Text:
▬▬▬

You are viewing a plain text version of this content. The canonical link for it is here.
Posted to solr-user@lucene.apache.org by Shawn Heisey <so...@elyograg.org> on 2014/01/14 16:07:37 UTC

Splitting strings in Java - how to escape delimiter characters?

I have a Java question, for a custom update processor I'm developing. It
takes an input field of the following format:

field:value;mvfield:value1;mvfield:value2

With an inner delimiter set to a colon and an outer delimiter set to a
semicolon, this results in two new fields going into the document. The
field named 'field' has one value and the field named mvfield has two.

This code uses the String#split method,  so it can't deal with the
delimiter characters being escaped with a backslash.

How can I make the code deal with an escape character (backslash) on the
two delimiters and the escape character itself? Unless it's absolutely
necessary or super easy, I do not plan to deal with the full set of regex
escaped characters.

I can move this discussion to the development list, but I thought I would
start here.

Thanks,
Shawn



Re: Splitting strings in Java - how to escape delimiter characters?

Posted by Yonik Seeley <yo...@heliosearch.com>.
Look at the StrUtils.splitSmart methods... the first variant treats
quotes specially,
the second variant doesn't (that's the one you probably want).

-Yonik
http://heliosearch.org -- off-heap filters for solr


On Tue, Jan 14, 2014 at 10:07 AM, Shawn Heisey <so...@elyograg.org> wrote:
> I have a Java question, for a custom update processor I'm developing. It
> takes an input field of the following format:
>
> field:value;mvfield:value1;mvfield:value2
>
> With an inner delimiter set to a colon and an outer delimiter set to a
> semicolon, this results in two new fields going into the document. The
> field named 'field' has one value and the field named mvfield has two.
>
> This code uses the String#split method,  so it can't deal with the
> delimiter characters being escaped with a backslash.
>
> How can I make the code deal with an escape character (backslash) on the
> two delimiters and the escape character itself? Unless it's absolutely
> necessary or super easy, I do not plan to deal with the full set of regex
> escaped characters.
>
> I can move this discussion to the development list, but I thought I would
> start here.
>
> Thanks,
> Shawn
>
>

Re: Splitting strings in Java - how to escape delimiter characters?

Posted by Shawn Heisey <so...@elyograg.org>.

▬▬▬

Dataset content:
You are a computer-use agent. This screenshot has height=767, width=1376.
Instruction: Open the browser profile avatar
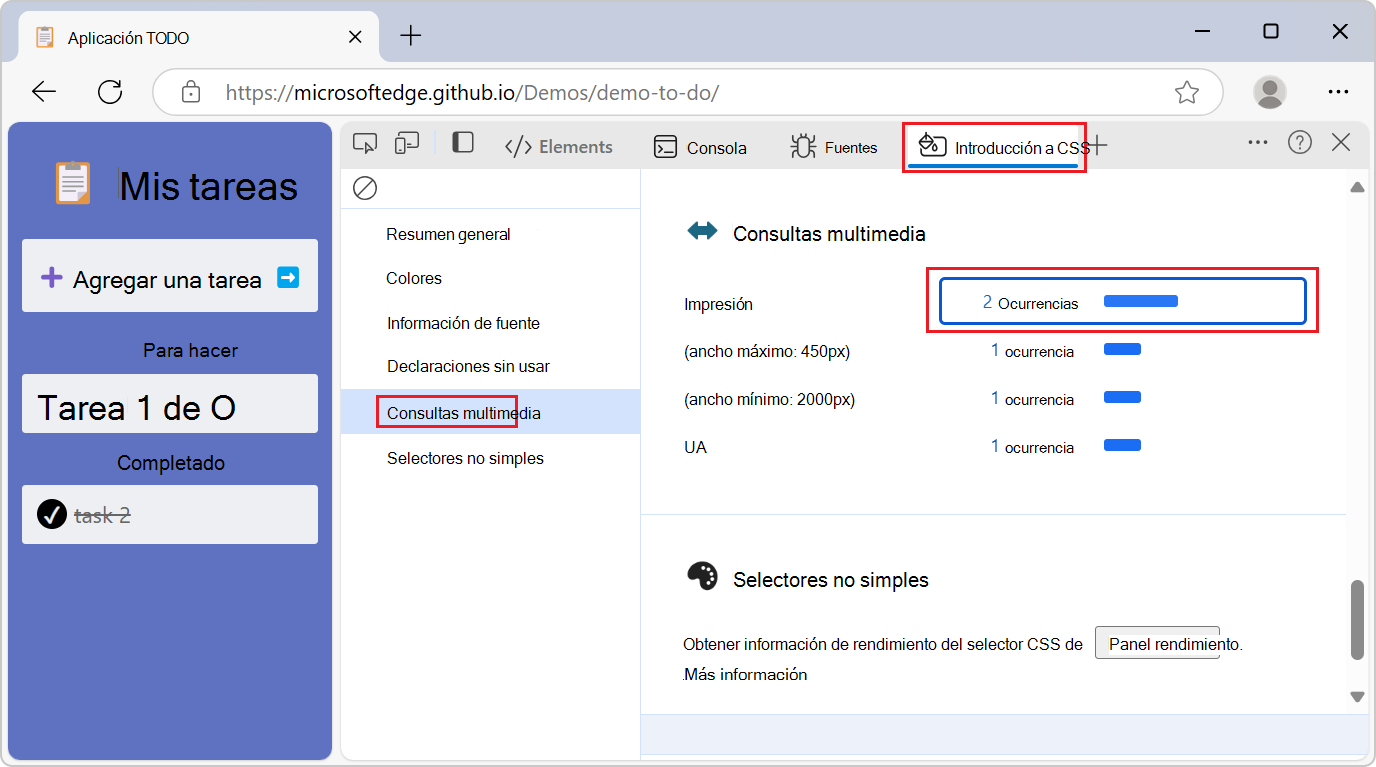click(1269, 91)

▬▬▬

Task description:
Carry on the Solr mailing-list thread about escaping delimiter characters when splitting strings in Java, starting from where it stops.

Result of the exercise:
On 1/14/2014 8:20 AM, Steve Rowe wrote:
> Solrj’s StrUtils.splitSmart() should do exactly what you want - in the first pass, split on semicolon and don’t decode backslash escaping, and then in the inner loop, use the same method to split on colons and decode backslash escaping.  I think :).

Thank you, Yonik and Steve! This seems to work perfectly. Here's what I 
did.  Naturally the whole thing is in a try/catch:

http://apaste.info/4beg

Shawn


Re: Splitting strings in Java - how to escape delimiter characters?

Posted by Steve Rowe <sa...@gmail.com>.
Hi Shawn,

Solrj’s StrUtils.splitSmart() should do exactly what you want - in the first pass, split on semicolon and don’t decode backslash escaping, and then in the inner loop, use the same method to split on colons and decode backslash escaping.  I think :).

Steve
 
On Jan 14, 2014, at 10:07 AM, Shawn Heisey <so...@elyograg.org> wrote:

> I have a Java question, for a custom update processor I'm developing. It
> takes an input field of the following format:
> 
> field:value;mvfield:value1;mvfield:value2
> 
> With an inner delimiter set to a colon and an outer delimiter set to a
> semicolon, this results in two new fields going into the document. The
> field named 'field' has one value and the field named mvfield has two.
> 
> This code uses the String#split method,  so it can't deal with the
> delimiter characters being escaped with a backslash.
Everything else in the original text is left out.